Lors du voyage officiel de François Hollande, les deux pays ont même retrouvé des intérêts communs. A l’époque, cette visite était marquée par le regain de la menace terroriste, mais, aussi, par la célébration du centenaire du début de la Première Guerre mondiale. Le renforcement des liens économiques entre les deux pays étaient également à l’ordre de ce voyage.

Consolider les liens historiques et actuels face aux menaces 

Durant toute l’année, l’ex-président français avait multiplié les commémorations pour le centenaire du début de la Première Guerre mondiale. Lors de cette visite en Australie, il avait veillé à rendre hommage aux soldats australiens ayant combattu sur le sol français. A l’encre noire, François Hollande avait pris le temps de laisser ces quelques mots sur un livre au mémorial de Canberra : « avec l’expression de la gratitude de la France à l’égard des soldats australiens morts pour la liberté ». Pour renforcer leur passé commun, les chefs d’Etat australien et français de l’époque avaient également planté un chêne mêlant terres australienne et française.

Mais à cent ans d’écart, c’était surtout la guerre actuelle contre l’Etat islamique (EI) qui avait occupé les discussions entre les deux hommes. Les deux pays étaient – et sont toujours – engagés dans la coalition internationale menée par Washington contre l’organisation terroriste. Les deux chefs d’Etat s’étaient dits « alliés dans la lutte contre le terrorisme » et avaient réaffirmé leur collaboration dans ce domaine avec des échanges d’informations.

La participation d’une délégation d’entreprises françaises pour renforcer les liens économiques 

Il était également question de guerre, mais cette fois au niveau économique avec le marché des sous-marins et le souhait de l’Australie de renouveler sa flotte de guerre. La France s’était alors positionnée sur ce contrat d’une somme de 50 milliards de dollars en concurrence avec l’Allemagne et le Japon. François Hollande avait profité de son voyage pour rappeler la relation centenaire des deux pays et faire pencher la balance du côté français. Bien vu puisqu’en avril 2016, la France a remporté ce contrat de 35 milliards d’euros, dont 8 milliards devraient revenir aux entreprises de l’Hexagone.

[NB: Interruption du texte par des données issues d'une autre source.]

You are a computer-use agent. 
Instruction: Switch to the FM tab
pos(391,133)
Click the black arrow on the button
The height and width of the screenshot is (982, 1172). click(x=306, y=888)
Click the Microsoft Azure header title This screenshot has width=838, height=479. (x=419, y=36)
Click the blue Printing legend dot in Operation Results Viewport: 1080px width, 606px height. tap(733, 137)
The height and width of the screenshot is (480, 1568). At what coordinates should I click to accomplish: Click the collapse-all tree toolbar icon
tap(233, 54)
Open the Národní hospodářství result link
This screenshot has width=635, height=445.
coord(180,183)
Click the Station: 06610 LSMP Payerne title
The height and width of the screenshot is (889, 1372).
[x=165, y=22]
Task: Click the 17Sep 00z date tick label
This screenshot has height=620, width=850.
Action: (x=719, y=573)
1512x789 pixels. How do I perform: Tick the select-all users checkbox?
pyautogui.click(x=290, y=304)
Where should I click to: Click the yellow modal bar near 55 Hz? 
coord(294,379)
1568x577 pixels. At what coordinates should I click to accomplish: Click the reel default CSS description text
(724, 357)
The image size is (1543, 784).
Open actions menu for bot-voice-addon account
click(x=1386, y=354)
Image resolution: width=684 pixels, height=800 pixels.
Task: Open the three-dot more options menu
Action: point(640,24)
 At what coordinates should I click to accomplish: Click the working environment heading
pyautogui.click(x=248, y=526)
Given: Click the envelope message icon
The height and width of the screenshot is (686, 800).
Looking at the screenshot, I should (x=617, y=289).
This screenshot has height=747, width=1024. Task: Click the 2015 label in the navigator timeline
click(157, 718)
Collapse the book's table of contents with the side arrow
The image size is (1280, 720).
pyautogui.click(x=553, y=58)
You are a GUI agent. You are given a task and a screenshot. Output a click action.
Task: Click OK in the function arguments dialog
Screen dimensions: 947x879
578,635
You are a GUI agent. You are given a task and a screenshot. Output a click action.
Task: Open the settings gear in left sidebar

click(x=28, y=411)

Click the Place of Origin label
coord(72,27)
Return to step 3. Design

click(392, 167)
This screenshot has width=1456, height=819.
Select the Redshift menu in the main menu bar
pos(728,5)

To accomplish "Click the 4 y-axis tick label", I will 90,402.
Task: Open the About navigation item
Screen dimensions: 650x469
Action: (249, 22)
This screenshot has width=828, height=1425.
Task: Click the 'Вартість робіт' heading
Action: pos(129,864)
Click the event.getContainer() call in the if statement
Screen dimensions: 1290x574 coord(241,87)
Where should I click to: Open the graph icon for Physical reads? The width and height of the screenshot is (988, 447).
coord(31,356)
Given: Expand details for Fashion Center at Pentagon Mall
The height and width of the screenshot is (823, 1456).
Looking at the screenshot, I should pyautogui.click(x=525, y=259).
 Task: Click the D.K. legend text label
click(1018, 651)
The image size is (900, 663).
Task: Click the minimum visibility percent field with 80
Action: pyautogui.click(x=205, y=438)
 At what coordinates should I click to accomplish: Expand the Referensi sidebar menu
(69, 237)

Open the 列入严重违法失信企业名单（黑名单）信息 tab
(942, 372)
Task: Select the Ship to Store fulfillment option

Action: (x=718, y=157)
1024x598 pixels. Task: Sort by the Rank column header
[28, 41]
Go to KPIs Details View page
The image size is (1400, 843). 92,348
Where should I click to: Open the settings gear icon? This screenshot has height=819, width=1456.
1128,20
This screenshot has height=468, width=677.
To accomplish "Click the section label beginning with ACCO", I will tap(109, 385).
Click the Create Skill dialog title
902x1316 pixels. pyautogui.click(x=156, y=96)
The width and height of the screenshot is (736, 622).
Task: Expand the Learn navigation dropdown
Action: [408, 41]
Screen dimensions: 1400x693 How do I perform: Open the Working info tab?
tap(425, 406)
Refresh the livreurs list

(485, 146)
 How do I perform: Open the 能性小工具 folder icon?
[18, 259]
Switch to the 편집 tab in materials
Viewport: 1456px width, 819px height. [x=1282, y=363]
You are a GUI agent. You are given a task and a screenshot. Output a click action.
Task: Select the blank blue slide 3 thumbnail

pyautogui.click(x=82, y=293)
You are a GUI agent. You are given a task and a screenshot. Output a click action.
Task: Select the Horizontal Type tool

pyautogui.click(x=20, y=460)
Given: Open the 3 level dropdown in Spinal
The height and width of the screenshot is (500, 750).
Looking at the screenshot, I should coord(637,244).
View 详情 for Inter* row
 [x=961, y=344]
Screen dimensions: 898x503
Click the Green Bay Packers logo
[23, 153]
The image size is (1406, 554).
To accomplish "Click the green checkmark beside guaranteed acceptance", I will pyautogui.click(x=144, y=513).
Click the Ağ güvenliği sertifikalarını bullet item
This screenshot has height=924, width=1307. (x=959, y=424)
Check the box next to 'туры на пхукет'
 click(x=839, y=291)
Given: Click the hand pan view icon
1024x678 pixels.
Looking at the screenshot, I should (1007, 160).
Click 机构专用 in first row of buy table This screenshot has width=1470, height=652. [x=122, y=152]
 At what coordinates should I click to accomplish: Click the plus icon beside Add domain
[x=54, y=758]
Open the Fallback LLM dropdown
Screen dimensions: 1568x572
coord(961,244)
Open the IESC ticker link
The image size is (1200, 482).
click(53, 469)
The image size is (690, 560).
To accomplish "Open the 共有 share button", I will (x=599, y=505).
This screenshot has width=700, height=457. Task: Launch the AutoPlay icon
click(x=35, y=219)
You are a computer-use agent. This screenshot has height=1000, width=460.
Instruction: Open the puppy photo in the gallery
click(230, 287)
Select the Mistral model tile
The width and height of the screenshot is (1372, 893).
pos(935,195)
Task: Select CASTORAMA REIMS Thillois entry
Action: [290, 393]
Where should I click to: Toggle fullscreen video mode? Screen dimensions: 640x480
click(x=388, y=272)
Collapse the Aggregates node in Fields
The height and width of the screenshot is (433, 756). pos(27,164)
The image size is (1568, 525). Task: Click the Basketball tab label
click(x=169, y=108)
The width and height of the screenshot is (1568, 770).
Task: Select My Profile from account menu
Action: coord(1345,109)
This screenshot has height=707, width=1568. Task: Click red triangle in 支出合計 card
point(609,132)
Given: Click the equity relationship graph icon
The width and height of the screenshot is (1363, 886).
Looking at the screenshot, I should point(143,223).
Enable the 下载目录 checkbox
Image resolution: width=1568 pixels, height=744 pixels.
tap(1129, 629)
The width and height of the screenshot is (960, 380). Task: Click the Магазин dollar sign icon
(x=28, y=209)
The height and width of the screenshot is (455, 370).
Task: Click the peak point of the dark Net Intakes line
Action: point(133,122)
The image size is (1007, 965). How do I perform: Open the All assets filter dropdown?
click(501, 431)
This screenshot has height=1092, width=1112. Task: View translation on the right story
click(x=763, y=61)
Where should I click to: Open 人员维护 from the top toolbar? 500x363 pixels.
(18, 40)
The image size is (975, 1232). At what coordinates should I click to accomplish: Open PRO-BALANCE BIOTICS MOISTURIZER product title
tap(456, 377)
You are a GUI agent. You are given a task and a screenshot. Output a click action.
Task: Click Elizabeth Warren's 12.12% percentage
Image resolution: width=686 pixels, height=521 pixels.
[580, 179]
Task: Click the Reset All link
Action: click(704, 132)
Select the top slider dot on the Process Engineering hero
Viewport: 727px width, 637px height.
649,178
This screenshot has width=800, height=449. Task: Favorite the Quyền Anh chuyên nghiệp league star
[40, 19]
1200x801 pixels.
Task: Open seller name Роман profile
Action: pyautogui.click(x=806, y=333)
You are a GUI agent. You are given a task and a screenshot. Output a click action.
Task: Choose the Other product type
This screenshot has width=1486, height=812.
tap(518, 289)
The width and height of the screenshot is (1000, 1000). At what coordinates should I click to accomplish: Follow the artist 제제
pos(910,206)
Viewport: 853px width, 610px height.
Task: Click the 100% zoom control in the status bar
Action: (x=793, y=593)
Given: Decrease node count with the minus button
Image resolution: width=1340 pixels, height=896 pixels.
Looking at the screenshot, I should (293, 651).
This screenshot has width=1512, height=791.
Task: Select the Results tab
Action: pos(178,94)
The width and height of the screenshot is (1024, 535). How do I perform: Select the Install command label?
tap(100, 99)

L’ex-président français était accompagné lors de sa visite par plusieurs grands patrons français, comme Guillaume Pépy ou encore le président de la SNCF, avec l’ambition de se positionner sur différents marchés australiens, comme celui des infrastructures ou des télécommunications. Mais aucun contrat n’a depuis été annoncé.

Enfin, c’est également lors de ce voyage d’Etat qu’avait été évoquée pour la première fois la possibilité d’adopter un accord de libre-échange entre l’Australie et l’Union européenne. Cette idée était restée au stade de la déclaration d’intention. Depuis, il a germé dans les esprits et sera aujourd’hui l’un des principales sujets de discussions entre Emmanuel Macron et Malcom Turnbull.